Researchers at the Stanford University School of Medicine have identified elevated tissue iron as a risk factor for life-threatening fungal infections in lung transplant recipients.
The study, reported Feb. 21 in Science Translational Medicine, investigated why lung transplant patients are more vulnerable to this fungus, Aspergillus fumigatus.
“People rarely think about how a change in the patient’s body tissues might make it better ground for invasion,” says Mark Nicolls, MD, professor of pulmonary and critical care medicine and senior author of the study. Informed by this research, Nicolls has proposed a potential new approach for curbing these infections.
Aspergillus fumigatus is an extremely common mold, prevalent in even the most pristine hospital settings.
“It’s everywhere — we inhale thousands of these spores per day,” says Joe Hsu, MD, assistant professor of medicine and lead author of the study. One-third of lung transplant recipients develop Aspergillus-related diseases, including severe asthma and often-fatal lower respiratory infections. The leading cause of death among these patients is transplant rejection, which the mold accelerates dramatically.
There are many risk factors for Aspergillus infection that are difficult to address in lung transplant recipients. Transplant patients are given medications that leave them less able to ward off infections, but without these drugs, their immune systems would attack their new lungs. During recovery, patients have no ability to cough up invading pathogens, making them especially vulnerable to the omnipresent spores. This is because the lung transplant procedure disrupts signals from the vagus nerve, which controls the cough reflex. Patients are usually put on antifungal medications in an attempt to prevent infection, but these pathogens are becoming more drug-resistant over time.
‘Like fertilizer for Aspergillus‘
All lung transplants carry these known risks, but not all lung transplants result in Aspergillusinfections. Something causes the organism to behave differently in cases of infection, Hsu says. The study identified iron as a critical factor.
“Iron is like fertilizer for the Aspergillus,” Nicolls says.
Hsu was interested in finding the Aspergillus trigger switch — the factor that prompts it to invade tissue. He studied the pathogen in mouse models by transplanting windpipes from one mouse to another. Observing the rejection process, he found that the transplanted tissue bled and accrued high levels of iron. Hsu biopsied human transplant patients and found the same distribution of iron, with higher levels in the transplanted tissue than the host. Thinking he may have found the trigger, Hsu introduced Aspergillus into the mice, comparing how it acted with and without access to iron.
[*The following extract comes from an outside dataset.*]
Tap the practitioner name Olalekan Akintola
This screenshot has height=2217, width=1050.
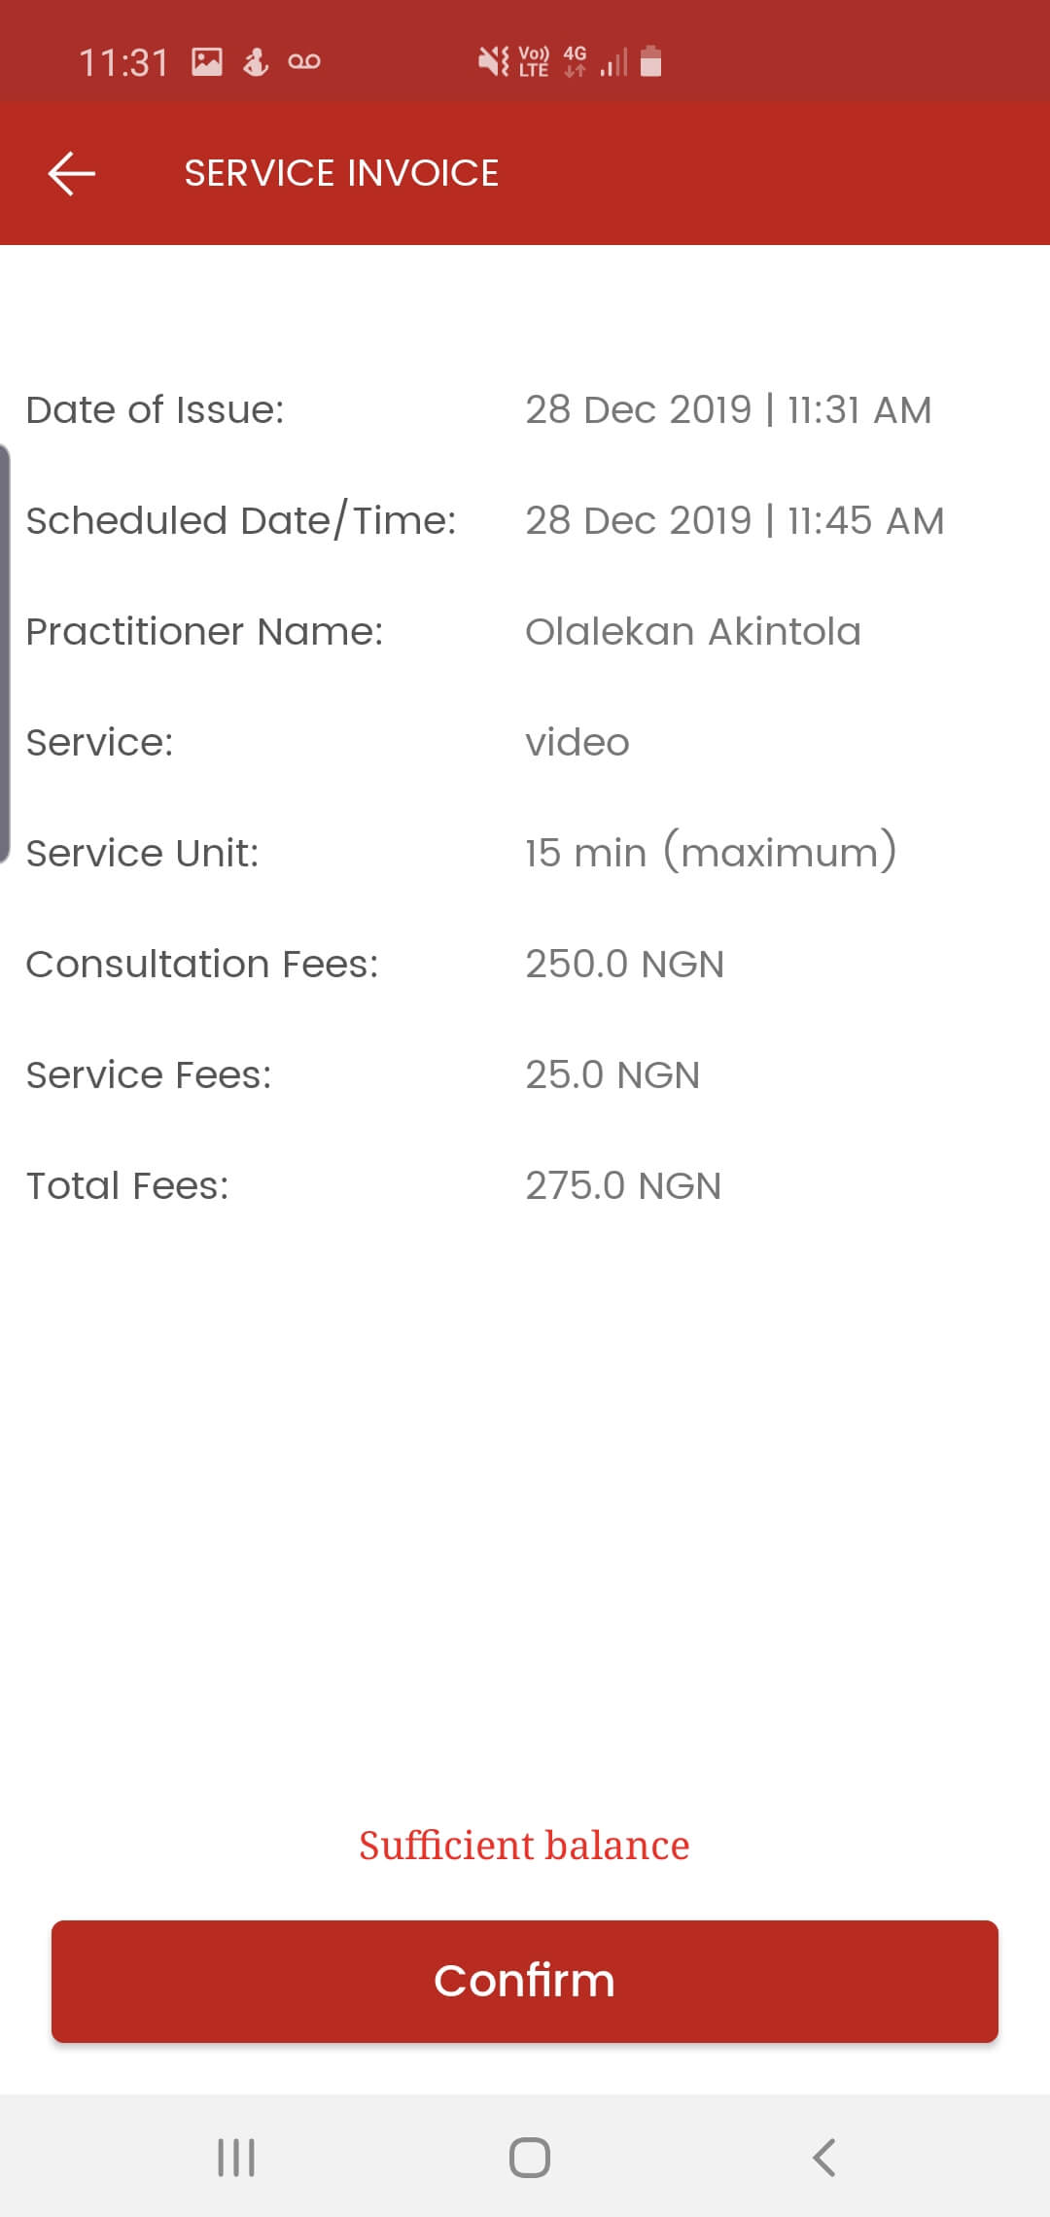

He found that elevated iron prompted Aspergillus to invade. In experimental conditions that provided the pathogen more iron, it invaded the transplant. The more iron, the deeper the invasion progressed into the tissue. The results indicate increased iron is a major determinant of Aspergillus invasion. Differences in iron levels between transplant patients seem to explain why some become infected while others don’t.
“You could have lots of Aspergillus in the airway, which is fine because its everywhere, but it wouldn’t penetrate the tissue unless there was iron beneath it,” Nicolls says.
A potential treatment
The study suggests infection can be prevented by starving the Aspergillus organism of iron. Without iron to fuel it, the mold doesn’t invade. The depth of invasion decreased in mice injected with an iron-reducing chemical. The result suggests a novel treatment route. Rather than targeting Aspergillus itself, doctors could modify tissue iron levels to change the organism’s behavior, Hsu said. His next step is to study this treatment approach in humans, he said. High iron is characteristic of other pulmonary diseases, and Hsu predicts this methodology may be applicable across the field of pulmonary care.
Nicolls is an inventor on a new patent describing how lung transplant blood vessels may benefit from a low-iron environment, a property that could also include preventing mold invasion. He developed the technology with a number of collaborators, including Geoffrey Gurtner, MD, professor of surgery at Stanford, and Jayakumar Rajadas, PhD, director of Stanford’s Biomaterials and Advanced Drug Delivery Lab, who is also a co-author of the study. The patent is a chemical solution that captures excess iron so the pathogen cannot use it. Nanoparticles act as a vehicle to transport the chemicals into the body.
“The capacity to deliver these compounds directly to the lungs is novel,” Hsu says. “For the first time, we have a new way to treat these infections aside from antibiotics that try to wipe out the organism itself.” The solution can be applied like a paint during surgery, inhaled into the lungs or injected intravenously.
The team’s work is an example of Stanford Medicine’s focus on precision health, the goal of which is to anticipate and prevent disease in the healthy and precisely diagnose and treat disease in the ill.